Total Yogurt – large size                                                    6.49                              7.49

Carr’s Table Water Biscuits                                              3.49                              4.29

Hero Preserves                                                                    3.99                              4.79

Genova Tuna                                                                        3.99                              2.19

FSBO: 1929 Cottage in Springs 600K

I CANNOT RESIST a ‘House for Sale by Owner’ sign, especially when it’s an older cedar-shingled cottage on Old Stone Highway, one of my favorite roads around here. Even though I just bought a house two short months ago, I called the number on the sign (add area code 631) and went to see it this afternoon. Why?


  • I wanted to make sure it wasn’t a better deal than the one I got
  • It’s good blog fodder
  • I have friends I’m hoping to lure out here to keep me company

Here’s the scoop: The house is a 1929 cottage added onto twice (most recently, a large, high-ceilinged sun room in the back, below), with a brand new well and septic, on an open/partly woodsy half-acre midway between Springs and Amagansett, a very short distance from my favorite bay beach, Louse Point, and not more than two miles from the fabled Amagansett dunes and ocean beaches, pride of eastern Long Island.

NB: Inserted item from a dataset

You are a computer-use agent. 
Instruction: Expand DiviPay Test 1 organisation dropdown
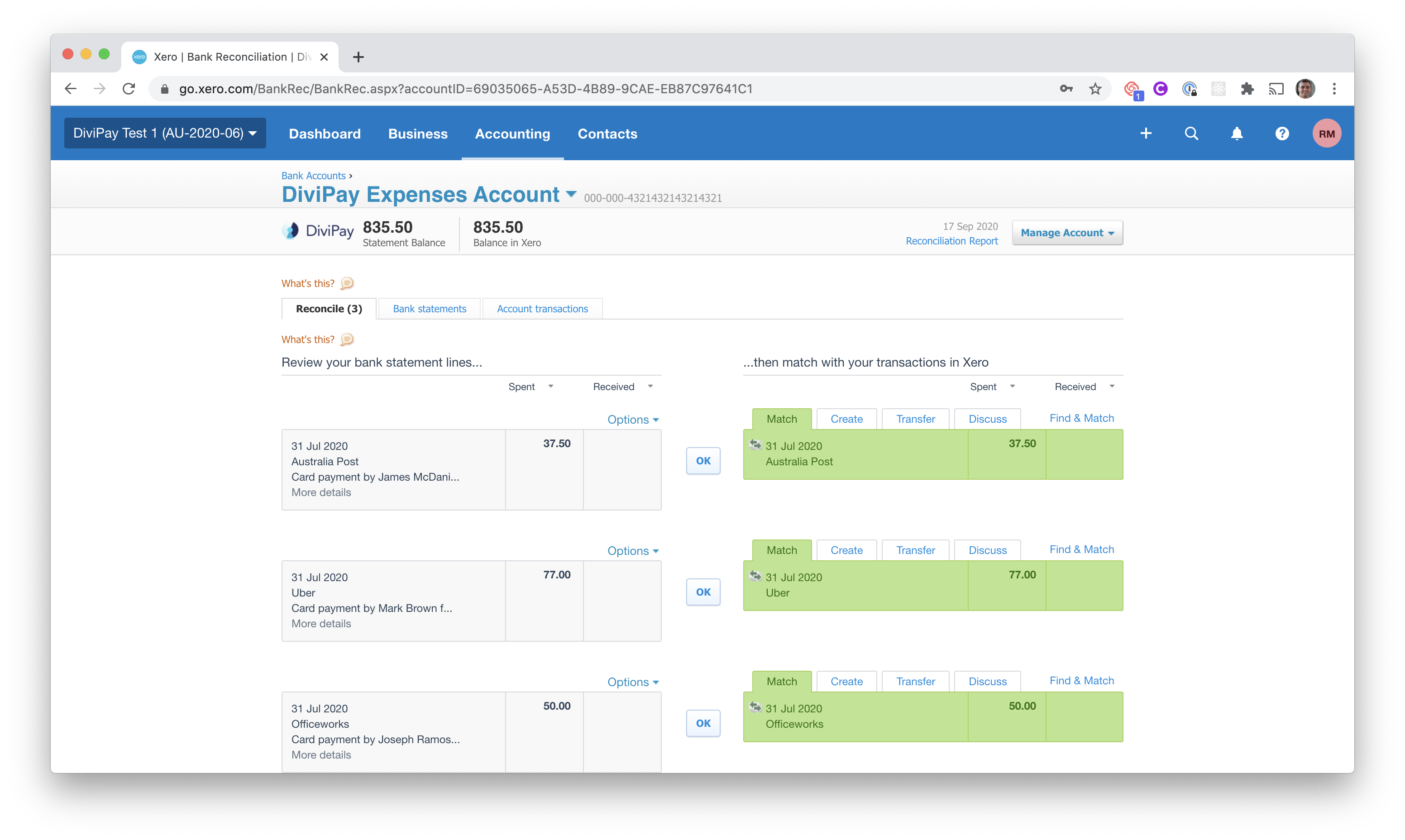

The owner is a woodworker who built himself a large (500 square foot) workshop in the back with a wood stove, that could also be a very fine artist’s studio (a writer wouldn’t need that much space).


The house is about 1,200 square feet, tucked between two other cedar-shingled cottages of similar vintage, with a clean unfinished attic space that could someday be a master bedroom suite or some such. Taxes are $3,500/year.

What’s bad? The downstairs — the original part of the house — is claustrophobic. You want to tear the dropped ceiling down with your bare hands. The bathrooms (1.5) and kitchen need drastic updating. Happily, there’s that sun room at the back — but the rest of the interior needs major re-thinking.

My considered opinion is that it’s overpriced by about 100K. It’s in a quieter, more attractive location than mine (which is a slightly smaller house but more intelligently laid out, for which I paid 320K), and on roughly the same size piece of land. It already has that valuable workshop, and a shed, and a patio, which mine does not.

If you’re in the market, it might be worth a look, and a stab at negotiation.